Since then, many other clubs have opened and closed in the city, but the JZ Club, Cotton Club, and the House of Blues & Jazz are the clubs that arguably have made the greatest impact on the city’s jazz and blues scenes over the last 25 years.

Following a brief history of the city’s tumultuous 20th century told by veteran jazzman Bao Zhengzhen, one of the pioneers of the Old Man Jazz Band in the Peace Hotel, this film takes the story of the re-emergence of jazz and blues back to the 1990s. That was the time when HBJ and CC came out of Shanghai’s rebirth as an international metropolis. Over the next two decades, these clubs, along with JZ, funneled a panoply of jazz and blues artists from all over the world into Shanghai’s music scene, while also helping to train a whole generation of Chinese musicians, many of whom had graduated from the nearby Shanghai Music Conservatory, in the jazz and blues idioms.

The film features interviews and live performance footage of leading bands, musicians, scene-makers, and mover-shakers in the city's jazz and blues music scenes since the 1980s. These people include HBJ founder Lin Dongfu, CC co-founders Matt Harding and Greg Smith, and JZ founder Ren Yuqing. Others who appear in the story include Graham Earnshaw, Coco Zhao,  JQ Whitcomb, Alec Haavik, Theo Croker, Willow Neilson, Matthew Cooper, Peng Fei, Jasmine Chen, Jorland Paulino, Denise Mininfield, Greg Luttrell, Mike Null, Tony Hall, and the late Earl Phenix (1976-2014).
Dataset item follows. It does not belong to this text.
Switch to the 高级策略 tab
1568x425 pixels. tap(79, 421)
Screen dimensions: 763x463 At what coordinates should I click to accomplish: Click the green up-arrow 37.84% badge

And many others appear as well.

Two years ago, in the summer of 2018, I finished a rough cut of the film, and screened it to a close circle of family and friends. Based on their feedback and others’, recently while sheltering in my parents’ home in Acton, Massachusetts, I had the opportunity to edit a finer cut of the film. I screened this cut to my parents (my only live audience right now), and to my surprise and delight, they enjoyed nearly every minute of it, even though it was almost two hours long!

I will continue making some fine adjustments to the film. I hope to have it ready for screening to a public audience later this year, in celebration of a century of jazz in Shanghai.

After finishing the latest cut, I made a couple of trailers for the film and posted them on YouTube. One trailer is over 3 minutes long and includes most of the people and scenes that I profile in the film. I had forgotten how excruciating it can be to make a trailer. It took several days of hard work and multiple versions before I felt I got it done right.

The other trailer is a minute and thirty seconds long. It’s for those of you out there who don't have the time or patience to view the longer version. This one was much easier to cut out of the 3-minute version:

Above: The 1:30 minute version of the film trailer. Enjoy!

Here’s a photo of me in my home office in my folks’ home in Acton, hard at work on the film.

Here’s a photo of me in my home office in my folks’ home in Acton, hard at work on the film.

I posted these trailers on Facebook and reached out to people who are in the film to view them. So far the reaction among my Facebook friends has been overwhelming positive. I am really looking forward to screening this film, hopefully in better times to come.

Finally, a wholehearted thank you to all of you who have helped me with this film project over the years. I hope this film does credit to the amazing musicianship and entrepreneurship of the people who appear in the film, who have enriched our lives in the city of Shanghai immeasurably.